● Records for this exercise:

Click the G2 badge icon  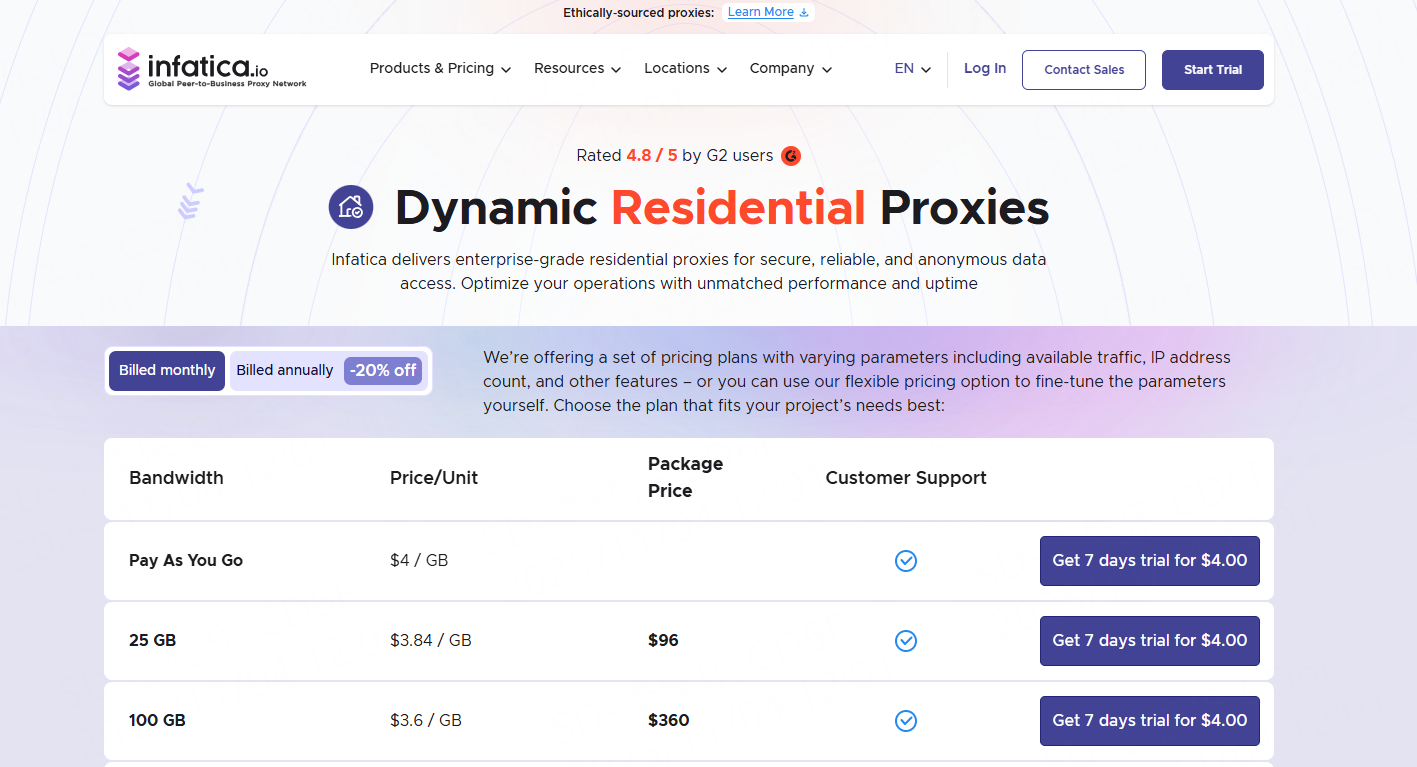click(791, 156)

...

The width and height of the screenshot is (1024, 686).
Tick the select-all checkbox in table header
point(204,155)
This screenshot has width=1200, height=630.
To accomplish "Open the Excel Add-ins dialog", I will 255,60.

* * *

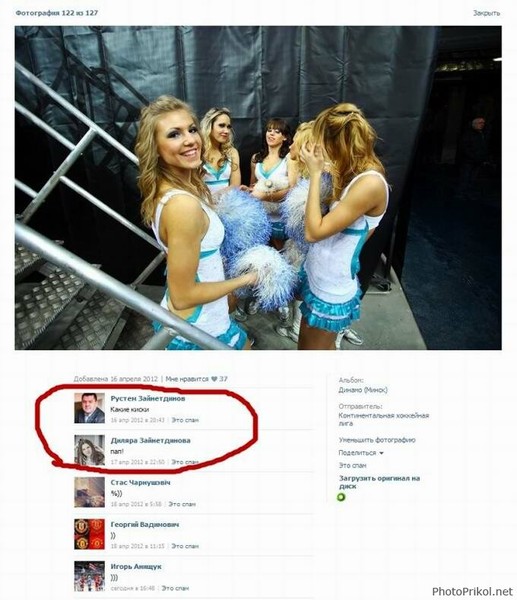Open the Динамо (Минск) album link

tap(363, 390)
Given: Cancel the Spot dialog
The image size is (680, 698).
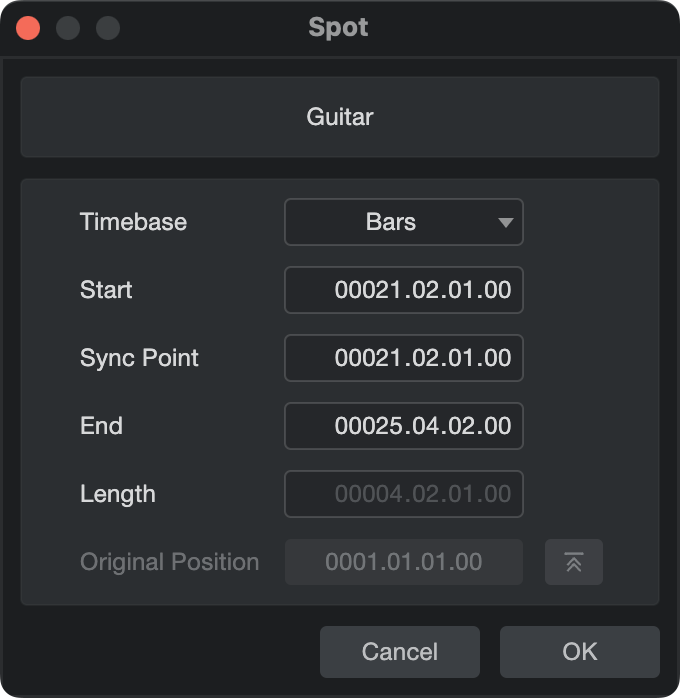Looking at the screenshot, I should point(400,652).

● What to produce:
Say how many lines in this material hold "width", and say nothing else.

● Problem solution:
2